TIC has hosted seminars on the future of truck regulations suggesting that a holistic approach to regulations is essential.  For example, a symposium highlighting the issues facing the urban freight task was hosted in 2008, and has assisted policy makers in this area.  This general policy has been very well accepted by all levels of Government.  A seminar on heavy vehicle exhaust emissions was hosted in October 2012, and on Truck Intelligent Transport Systems in September 2013.

The Truck Industry Council has been directly involved in the development of Performance Based Standards (especially the 20-m semi-trailer Blueprint), the general requirements for Modular B-triples, and the need for older trucks to meet minimum environment standards.

TIC was instrumental in negotiating a realistic schedule and list of requirements for the adoption of tougher exhaust emissions standards for heavy vehicles in Australia.  To this end, ADR80/02 and ADR80/03 allowed alternative standards of compliance from European, American and Japanese standards.  TIC is now working with the federal government to consider the next stage in emissions standards, ADR80/04 (Euro 6 and equivalents) and its introduction timing.
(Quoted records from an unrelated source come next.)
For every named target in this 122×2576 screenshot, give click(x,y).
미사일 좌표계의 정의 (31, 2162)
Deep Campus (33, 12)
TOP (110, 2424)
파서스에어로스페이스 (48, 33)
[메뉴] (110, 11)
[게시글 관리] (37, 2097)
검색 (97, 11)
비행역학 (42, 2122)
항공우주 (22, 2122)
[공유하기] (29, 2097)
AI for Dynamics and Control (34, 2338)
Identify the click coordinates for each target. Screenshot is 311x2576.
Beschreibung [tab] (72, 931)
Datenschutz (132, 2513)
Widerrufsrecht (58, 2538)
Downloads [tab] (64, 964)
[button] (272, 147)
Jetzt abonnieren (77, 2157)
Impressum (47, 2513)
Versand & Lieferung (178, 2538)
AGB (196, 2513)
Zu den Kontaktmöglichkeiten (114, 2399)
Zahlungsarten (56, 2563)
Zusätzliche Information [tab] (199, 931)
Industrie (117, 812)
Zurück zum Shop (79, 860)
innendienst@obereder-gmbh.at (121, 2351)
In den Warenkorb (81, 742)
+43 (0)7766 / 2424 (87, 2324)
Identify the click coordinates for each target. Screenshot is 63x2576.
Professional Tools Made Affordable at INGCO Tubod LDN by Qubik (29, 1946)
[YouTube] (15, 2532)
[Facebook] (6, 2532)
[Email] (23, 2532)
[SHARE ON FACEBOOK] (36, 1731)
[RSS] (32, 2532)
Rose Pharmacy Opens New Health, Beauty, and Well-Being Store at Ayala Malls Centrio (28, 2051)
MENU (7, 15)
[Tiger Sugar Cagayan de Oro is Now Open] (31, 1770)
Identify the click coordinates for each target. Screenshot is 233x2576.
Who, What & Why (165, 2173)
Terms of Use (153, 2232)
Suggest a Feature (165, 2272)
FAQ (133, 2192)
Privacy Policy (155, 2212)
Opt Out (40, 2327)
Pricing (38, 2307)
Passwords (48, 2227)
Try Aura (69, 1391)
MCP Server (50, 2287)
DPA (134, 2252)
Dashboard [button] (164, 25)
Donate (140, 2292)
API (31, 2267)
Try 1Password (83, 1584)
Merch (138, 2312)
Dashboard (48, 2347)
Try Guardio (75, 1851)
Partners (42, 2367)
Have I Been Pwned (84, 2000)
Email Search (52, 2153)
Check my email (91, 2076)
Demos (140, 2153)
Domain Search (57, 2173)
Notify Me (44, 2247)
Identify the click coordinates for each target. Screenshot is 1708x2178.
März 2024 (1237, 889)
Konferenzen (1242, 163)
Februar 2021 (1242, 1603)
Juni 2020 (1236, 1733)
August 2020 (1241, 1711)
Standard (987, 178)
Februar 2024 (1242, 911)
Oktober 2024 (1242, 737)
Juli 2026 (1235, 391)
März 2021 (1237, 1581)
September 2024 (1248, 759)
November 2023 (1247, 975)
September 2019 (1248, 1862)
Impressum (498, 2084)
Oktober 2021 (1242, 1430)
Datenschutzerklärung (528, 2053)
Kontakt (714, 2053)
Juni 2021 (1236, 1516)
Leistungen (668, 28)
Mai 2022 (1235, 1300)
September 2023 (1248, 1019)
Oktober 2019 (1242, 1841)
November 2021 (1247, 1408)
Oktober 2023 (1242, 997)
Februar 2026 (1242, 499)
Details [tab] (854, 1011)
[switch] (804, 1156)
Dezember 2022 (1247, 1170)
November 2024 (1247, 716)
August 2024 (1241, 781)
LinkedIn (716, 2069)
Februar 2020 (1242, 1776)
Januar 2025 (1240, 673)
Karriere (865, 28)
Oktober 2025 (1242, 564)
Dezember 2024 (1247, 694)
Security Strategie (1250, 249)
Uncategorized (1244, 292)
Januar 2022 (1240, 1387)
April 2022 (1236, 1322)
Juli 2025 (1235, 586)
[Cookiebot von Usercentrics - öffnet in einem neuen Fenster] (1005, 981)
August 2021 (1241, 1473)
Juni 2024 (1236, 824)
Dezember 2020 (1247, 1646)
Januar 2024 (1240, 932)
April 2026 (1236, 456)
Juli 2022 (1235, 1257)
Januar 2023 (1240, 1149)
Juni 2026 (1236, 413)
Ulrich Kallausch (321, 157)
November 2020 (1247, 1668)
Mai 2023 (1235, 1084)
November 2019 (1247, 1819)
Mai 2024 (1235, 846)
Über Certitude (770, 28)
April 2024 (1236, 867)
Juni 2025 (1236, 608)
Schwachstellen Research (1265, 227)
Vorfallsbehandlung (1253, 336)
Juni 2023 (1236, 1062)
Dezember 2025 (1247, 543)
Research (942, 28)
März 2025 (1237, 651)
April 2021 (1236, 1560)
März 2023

TIC is also one of the organisations working with governement in the development of new regulations that will see the introduction of Electronic Stability Control (ESC) on heavy vehicles in Australia. TIC is also a key contributor to the government's study on Australia's energy security.

The TIC aims to provide the Australian market with the safest, greenest and most productive trucks in the world to meet the essential task of transporting freight across the country.